Retired Glenwood Teacher, Coach Brian Stanley Will Miss Daily Interaction With Students, Colleagues

Brian Stanely had a passion for teaching and coaching.

He had to. He did it for more than 36 years.

“This is true in every profession, if you don’t like getting up to go to work in the morning, it isn’t your cup of tea,” Stanley said while discussing his recent retirement from the Glenwood Community School District. “It’s the kids. You’re able to interact and have a good time with the kids every day.”

Stanley, a 1977 GCHS graduate, spent his entire teaching career in Glenwood as a physical education and geography teacher in the elementary and middle schools. He coached numerous sports at the middle school and high school level, including football, basketball, track, cross country and tennis.

Stanley didn’t come from a family of teachers, although his father, Jim Stanley, coached girls softball for many years. As a junior high student in Bellevue, Stanley saw the positive interaction some of his teachers had with their students, which he believes played a role in his decision to pursue a career in education.

It was during his high school days that Stanley developed an interest in coaching.

“I really liked football and I became a student of the game,” he said. “I’d watch college games and analyze them.”

Stanley received his teaching degree at Wayne State College (Neb.). He graduated from college at mid-term in December 1980 and returned to Glenwood where he taught as a substitute for the Glenwood, Treynor and Lewis Central school districts. He worked several months as an assistant racquetball club, but knew his heart was in education.

“I landed a long-term sub job in Glenwood in 1982,” he recalled. “Bob Blasi was the high school principal and Keith McGinnis was at Northeast. That same year, Lou Walker, the P.E. teacher at Northeast resigned and I started over there.”

Stanley’s first coaching assignment was assisting Leonard Griffith with the boys and girls cross country teams, but his first love was football, so when a position opened up on new coach Brian Albert’s staff, he shifted over as an assistant. Later in the decade, Stanley would become the varsity boys basketball coach.

Stanley spent his first nine years as a full-time educator at Northeast and then moved up to the middle school when it was relocated from West Elementary to the Meyer Building on the campus of what was then called the Glenwood State Hospital-School.

Stanley said some people had doubts about the district moving its middle school to the state school campus, but it turned out to be a positive experience for students and faculty.

“We were only supposed to be up there a couple years, but then the bond issue failed,” he said. “We found our niche and we actually kind of liked it.
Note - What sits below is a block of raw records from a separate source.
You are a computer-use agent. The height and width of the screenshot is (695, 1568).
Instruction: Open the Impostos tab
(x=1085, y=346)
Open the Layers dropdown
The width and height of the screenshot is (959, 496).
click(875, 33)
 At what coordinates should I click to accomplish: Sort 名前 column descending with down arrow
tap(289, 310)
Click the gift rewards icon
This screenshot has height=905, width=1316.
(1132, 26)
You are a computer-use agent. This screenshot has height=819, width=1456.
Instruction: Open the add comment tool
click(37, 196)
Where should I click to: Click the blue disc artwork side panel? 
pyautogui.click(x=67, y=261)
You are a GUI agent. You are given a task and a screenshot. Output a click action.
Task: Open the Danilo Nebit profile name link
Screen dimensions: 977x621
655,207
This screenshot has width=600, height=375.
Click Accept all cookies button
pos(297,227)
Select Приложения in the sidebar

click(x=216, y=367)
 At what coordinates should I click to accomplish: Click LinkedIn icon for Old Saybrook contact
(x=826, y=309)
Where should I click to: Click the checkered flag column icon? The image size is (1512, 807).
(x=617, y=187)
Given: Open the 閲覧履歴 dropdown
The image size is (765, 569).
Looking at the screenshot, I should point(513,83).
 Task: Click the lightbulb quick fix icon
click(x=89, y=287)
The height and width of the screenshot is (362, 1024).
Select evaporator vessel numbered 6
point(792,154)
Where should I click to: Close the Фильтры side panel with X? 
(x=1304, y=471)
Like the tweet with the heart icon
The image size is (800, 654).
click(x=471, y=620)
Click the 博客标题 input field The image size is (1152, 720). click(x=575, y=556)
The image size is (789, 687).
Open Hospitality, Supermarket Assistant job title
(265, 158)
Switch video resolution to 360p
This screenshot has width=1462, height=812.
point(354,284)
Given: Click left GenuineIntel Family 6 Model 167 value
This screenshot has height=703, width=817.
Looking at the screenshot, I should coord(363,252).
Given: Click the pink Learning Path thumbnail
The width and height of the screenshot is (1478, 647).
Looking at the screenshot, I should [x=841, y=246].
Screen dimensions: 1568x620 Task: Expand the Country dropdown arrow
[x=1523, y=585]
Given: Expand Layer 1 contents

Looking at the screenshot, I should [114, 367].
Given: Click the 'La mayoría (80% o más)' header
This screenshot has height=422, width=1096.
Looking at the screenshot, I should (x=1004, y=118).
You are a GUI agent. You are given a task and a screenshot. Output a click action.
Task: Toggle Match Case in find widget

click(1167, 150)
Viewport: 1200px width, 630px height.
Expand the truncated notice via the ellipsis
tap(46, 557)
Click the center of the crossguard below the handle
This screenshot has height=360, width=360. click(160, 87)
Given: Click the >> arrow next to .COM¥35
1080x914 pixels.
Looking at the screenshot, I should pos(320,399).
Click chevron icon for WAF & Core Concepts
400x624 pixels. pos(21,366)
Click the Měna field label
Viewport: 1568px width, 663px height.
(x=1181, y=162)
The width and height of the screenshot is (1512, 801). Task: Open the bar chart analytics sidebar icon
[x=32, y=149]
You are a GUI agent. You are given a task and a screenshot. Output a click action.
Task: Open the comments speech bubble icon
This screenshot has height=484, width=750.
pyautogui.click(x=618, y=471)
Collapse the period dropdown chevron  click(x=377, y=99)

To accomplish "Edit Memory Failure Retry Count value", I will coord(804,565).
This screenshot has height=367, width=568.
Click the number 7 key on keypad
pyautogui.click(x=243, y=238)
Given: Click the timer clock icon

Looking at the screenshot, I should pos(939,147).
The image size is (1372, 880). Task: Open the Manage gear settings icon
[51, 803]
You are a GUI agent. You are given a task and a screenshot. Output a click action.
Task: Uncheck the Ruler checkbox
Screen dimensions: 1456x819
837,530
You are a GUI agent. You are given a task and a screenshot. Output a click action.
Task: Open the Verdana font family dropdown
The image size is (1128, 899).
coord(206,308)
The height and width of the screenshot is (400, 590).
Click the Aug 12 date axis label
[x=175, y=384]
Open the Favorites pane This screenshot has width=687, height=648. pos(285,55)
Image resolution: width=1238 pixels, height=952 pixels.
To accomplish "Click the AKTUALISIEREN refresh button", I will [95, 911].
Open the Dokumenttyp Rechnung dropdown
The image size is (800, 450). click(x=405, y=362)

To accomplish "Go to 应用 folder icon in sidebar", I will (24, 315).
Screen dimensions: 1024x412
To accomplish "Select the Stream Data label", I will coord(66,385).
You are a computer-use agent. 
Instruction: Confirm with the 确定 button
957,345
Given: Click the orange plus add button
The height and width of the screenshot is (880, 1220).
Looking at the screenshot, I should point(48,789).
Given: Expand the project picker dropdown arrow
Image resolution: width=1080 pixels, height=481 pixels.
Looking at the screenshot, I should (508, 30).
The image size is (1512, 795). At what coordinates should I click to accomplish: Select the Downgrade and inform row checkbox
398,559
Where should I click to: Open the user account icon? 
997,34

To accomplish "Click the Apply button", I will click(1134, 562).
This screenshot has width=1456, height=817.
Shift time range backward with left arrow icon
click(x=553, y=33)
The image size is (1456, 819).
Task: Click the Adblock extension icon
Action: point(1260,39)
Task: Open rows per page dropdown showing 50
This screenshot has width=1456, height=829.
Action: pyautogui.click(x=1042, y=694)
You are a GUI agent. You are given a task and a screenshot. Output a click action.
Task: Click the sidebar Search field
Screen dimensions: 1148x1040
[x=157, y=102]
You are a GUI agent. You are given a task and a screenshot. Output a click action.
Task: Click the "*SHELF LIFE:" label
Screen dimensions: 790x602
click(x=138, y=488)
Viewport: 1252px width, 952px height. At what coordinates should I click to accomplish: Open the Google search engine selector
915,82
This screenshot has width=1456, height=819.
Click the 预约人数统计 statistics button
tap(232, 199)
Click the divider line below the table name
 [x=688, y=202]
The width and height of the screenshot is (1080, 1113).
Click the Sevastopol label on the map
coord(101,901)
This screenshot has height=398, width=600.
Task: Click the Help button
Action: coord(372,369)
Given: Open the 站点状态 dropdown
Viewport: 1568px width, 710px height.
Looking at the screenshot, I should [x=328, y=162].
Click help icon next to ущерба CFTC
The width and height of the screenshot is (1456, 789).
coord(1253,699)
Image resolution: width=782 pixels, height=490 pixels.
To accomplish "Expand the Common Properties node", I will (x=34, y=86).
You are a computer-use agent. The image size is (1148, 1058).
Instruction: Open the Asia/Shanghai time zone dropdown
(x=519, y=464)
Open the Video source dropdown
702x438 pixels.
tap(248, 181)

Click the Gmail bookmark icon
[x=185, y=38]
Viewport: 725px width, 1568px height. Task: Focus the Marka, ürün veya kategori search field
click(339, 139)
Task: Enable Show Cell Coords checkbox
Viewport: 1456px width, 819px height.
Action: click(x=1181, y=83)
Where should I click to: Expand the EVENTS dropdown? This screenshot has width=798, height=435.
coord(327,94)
We had only two classes up there – seventh and eighth graders. We were isolated up there. It was a self-contained place and we had a tight-knit staff.”

Stanley remained on the middle school staff for the remainder of his teaching career and was part of the move when the school was relocated into the former Glenwood Community High School building.

He worked with six differenent principals during his career - McGinnis, Russ Finken, Rick Kentfield, Kerry Newman, Bill Eich and Heidi Stanley, who also happens to be his wife.

Stanley said he’ll miss the every day interaction with his students and his co-workers, but he felt the time was right to move on.

“There’s been changes. Technology is the big thing,” he said. “Kids are still kids. The thing about middle school kids, they’re still in the process of forming their patterns of life.”

A retirement party for Stanley will take place Sunday, July 28, from 2-4 p.m. at Keg Creek Brewing Co.